**Выполните задания**
1. Перепишите фрагмент рецензии от «Вот герои в» до «не тут-то было.», поменяв «Читу» на «Тверь».
2. Перескажите рецензию на спектакль в двух предложениях.

**Извлечённый текст**
--

В мире абсурда не может быть логики.

Но проблема «Заметок о Бердичеве» в том, что здесь нет не только ее, но и какого-либо единства — смыслов, замысла, формы. Разрозненные, часто яркие и остроумные эпизоды, так и не склеиваются вместе, не собираются в историю. Пьеса Чехова исчезает, растворяется без следа, остаются только герои, мотивы и темы – а взамен ничего не возникает. У лучших спектаклей Крымова, более или менее совершенных, всегда был внятный, каждому зрителю ясный «месседж»; в «Заметках о Бальзаке» он размыт так, что считать его невозможно. Тонет за длинной вереницей гэгов, в потоке неистощимой режиссерской выдумки.

Вот герои в дорожных костюмах грудятся жалкой кучкой, и грозный вокзальный голос объявляет: «Внимание! Ваша рота переводится в Читу!» Кажется – вот, наконец, сейчас начнется, вот теперь спектакль пойдет в полную силу. Но – не тут-то было.

--

**Собранные данные**

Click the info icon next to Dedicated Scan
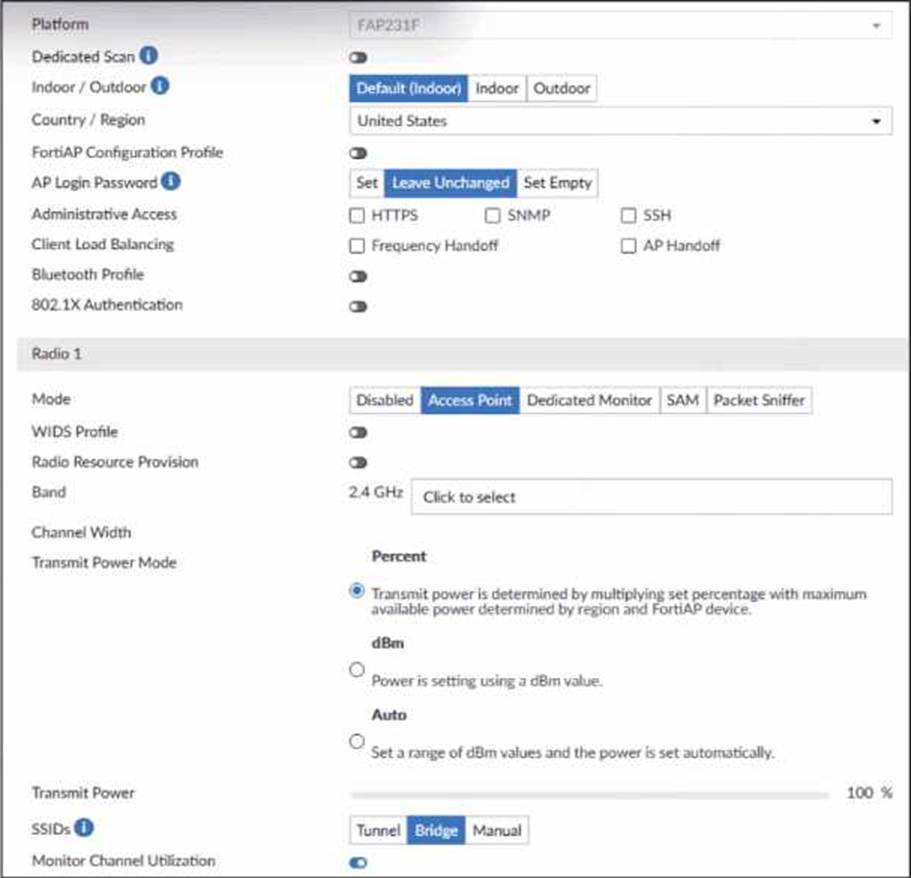Viewport: 911px width, 878px height. click(149, 57)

--

**Ответы к заданиям**
1.
Вот герои в дорожных костюмах грудятся жалкой кучкой, и грозный вокзальный голос объявляет: «Внимание! Ваша рота переводится в Тверь!» Кажется – вот, наконец, сейчас начнется, вот теперь спектакль пойдет в полную силу. Но – не тут-то было.

2. По мнению рецензента, в спектакле Крымова нет ни логики, ни единства смыслов, замысла и формы: яркие и остроумные эпизоды не складываются в историю, а пьеса Чехова растворяется без следа. У лучших спектаклей режиссера всегда был ясный зрителю «месседж», а здесь он тонет за вереницей гэгов, и даже сцена с вокзальным объявлением не дает спектаклю пойти в полную силу.